(Stored records)
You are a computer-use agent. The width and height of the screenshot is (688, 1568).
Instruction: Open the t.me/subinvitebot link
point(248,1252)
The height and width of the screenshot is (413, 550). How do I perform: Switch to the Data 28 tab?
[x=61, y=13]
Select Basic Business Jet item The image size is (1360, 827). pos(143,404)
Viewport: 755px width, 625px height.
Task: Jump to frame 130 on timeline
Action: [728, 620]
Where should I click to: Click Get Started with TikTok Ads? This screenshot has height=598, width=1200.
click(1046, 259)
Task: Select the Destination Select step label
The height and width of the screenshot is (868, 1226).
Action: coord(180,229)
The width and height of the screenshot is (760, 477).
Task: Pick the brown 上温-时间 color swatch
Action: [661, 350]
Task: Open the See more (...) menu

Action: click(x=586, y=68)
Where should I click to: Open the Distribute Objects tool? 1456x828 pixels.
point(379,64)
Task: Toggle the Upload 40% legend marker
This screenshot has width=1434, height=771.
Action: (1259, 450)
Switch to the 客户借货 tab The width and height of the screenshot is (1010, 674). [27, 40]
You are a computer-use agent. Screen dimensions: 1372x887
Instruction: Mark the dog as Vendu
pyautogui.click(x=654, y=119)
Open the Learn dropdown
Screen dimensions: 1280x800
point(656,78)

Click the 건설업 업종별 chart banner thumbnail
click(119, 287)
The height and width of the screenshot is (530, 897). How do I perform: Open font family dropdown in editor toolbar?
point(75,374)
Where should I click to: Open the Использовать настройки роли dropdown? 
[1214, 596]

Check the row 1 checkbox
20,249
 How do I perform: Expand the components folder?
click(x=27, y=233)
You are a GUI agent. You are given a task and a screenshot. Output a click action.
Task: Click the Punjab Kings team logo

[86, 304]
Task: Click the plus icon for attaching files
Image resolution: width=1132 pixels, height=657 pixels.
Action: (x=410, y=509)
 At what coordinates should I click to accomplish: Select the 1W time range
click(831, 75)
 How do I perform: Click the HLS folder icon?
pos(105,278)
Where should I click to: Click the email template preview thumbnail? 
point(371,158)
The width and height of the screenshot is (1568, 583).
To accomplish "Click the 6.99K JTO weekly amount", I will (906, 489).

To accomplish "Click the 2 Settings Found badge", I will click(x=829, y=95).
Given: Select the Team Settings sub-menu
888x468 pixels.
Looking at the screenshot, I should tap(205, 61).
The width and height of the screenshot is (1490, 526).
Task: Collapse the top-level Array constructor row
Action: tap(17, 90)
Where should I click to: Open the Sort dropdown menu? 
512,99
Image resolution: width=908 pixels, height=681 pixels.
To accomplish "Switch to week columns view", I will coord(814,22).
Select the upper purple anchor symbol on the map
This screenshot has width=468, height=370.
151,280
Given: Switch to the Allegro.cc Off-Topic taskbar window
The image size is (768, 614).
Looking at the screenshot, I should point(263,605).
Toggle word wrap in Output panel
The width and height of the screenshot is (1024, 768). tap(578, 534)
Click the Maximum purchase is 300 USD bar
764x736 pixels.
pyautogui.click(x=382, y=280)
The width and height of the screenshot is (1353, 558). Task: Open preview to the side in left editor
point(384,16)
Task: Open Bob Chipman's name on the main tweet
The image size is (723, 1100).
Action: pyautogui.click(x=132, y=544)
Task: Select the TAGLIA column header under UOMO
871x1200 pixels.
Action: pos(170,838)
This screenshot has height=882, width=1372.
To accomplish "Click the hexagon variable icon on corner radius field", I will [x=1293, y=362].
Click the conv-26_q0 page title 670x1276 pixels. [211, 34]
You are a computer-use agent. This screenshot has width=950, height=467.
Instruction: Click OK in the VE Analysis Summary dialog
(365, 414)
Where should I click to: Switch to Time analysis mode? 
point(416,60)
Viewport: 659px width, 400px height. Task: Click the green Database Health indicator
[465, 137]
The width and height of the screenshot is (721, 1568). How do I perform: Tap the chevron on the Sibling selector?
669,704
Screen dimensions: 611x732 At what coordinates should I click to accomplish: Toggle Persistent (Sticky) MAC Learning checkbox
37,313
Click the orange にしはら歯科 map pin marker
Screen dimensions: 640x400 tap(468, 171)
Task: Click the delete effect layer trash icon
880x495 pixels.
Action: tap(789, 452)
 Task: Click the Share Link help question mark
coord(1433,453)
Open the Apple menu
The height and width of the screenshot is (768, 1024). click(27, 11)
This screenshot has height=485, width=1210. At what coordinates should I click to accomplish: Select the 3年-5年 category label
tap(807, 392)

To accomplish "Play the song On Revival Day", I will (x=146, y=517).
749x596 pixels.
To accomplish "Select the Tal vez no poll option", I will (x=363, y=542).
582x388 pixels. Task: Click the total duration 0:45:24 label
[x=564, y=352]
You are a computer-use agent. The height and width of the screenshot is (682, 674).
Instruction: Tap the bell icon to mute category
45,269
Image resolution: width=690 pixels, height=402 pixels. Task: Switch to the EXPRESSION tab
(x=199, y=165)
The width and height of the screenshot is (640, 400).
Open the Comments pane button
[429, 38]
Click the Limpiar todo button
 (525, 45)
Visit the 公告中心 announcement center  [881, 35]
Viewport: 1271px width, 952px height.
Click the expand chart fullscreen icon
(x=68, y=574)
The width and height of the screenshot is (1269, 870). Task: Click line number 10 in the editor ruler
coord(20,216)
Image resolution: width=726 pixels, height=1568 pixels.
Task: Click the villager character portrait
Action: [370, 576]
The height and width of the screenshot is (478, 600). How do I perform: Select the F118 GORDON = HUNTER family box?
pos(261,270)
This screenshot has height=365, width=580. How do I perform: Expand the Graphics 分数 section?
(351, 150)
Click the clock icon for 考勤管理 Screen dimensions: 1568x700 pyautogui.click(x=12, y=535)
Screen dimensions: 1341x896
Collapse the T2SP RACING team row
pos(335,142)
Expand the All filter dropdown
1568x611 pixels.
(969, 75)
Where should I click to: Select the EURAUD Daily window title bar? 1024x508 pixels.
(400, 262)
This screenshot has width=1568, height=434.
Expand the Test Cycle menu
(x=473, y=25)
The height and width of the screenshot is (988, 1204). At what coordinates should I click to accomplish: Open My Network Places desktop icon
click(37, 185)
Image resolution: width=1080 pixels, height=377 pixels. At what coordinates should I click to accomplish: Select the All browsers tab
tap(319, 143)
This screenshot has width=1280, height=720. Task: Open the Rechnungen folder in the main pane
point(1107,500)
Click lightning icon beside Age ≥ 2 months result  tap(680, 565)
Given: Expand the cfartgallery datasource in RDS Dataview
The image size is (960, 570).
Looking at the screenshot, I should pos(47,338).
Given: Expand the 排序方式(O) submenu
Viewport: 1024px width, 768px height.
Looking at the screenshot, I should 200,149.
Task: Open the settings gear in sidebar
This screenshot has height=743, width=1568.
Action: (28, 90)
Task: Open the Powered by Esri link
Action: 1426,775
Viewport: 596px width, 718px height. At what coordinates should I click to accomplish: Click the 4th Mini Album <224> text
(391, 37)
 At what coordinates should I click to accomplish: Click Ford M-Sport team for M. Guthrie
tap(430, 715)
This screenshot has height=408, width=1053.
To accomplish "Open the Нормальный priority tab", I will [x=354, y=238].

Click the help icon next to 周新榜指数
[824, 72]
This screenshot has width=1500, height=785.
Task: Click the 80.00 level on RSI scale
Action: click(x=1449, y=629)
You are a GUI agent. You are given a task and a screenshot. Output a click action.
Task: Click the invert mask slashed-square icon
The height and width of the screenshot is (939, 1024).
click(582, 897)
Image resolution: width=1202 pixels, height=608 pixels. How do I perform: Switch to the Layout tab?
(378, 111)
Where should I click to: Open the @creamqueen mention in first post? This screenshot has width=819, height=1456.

* [Exercise instructions]:
What do the lines above say from the one containing "Where should I click to: Click the" down to the one containing "Given: Select the Team Settings sub-menu"? Return them exactly, both end lines included, and only them.

* [The answer]:
Where should I click to: Click the email template preview thumbnail? 
point(371,158)
The width and height of the screenshot is (1568, 583).
To accomplish "Click the 6.99K JTO weekly amount", I will (906, 489).

To accomplish "Click the 2 Settings Found badge", I will click(x=829, y=95).
Given: Select the Team Settings sub-menu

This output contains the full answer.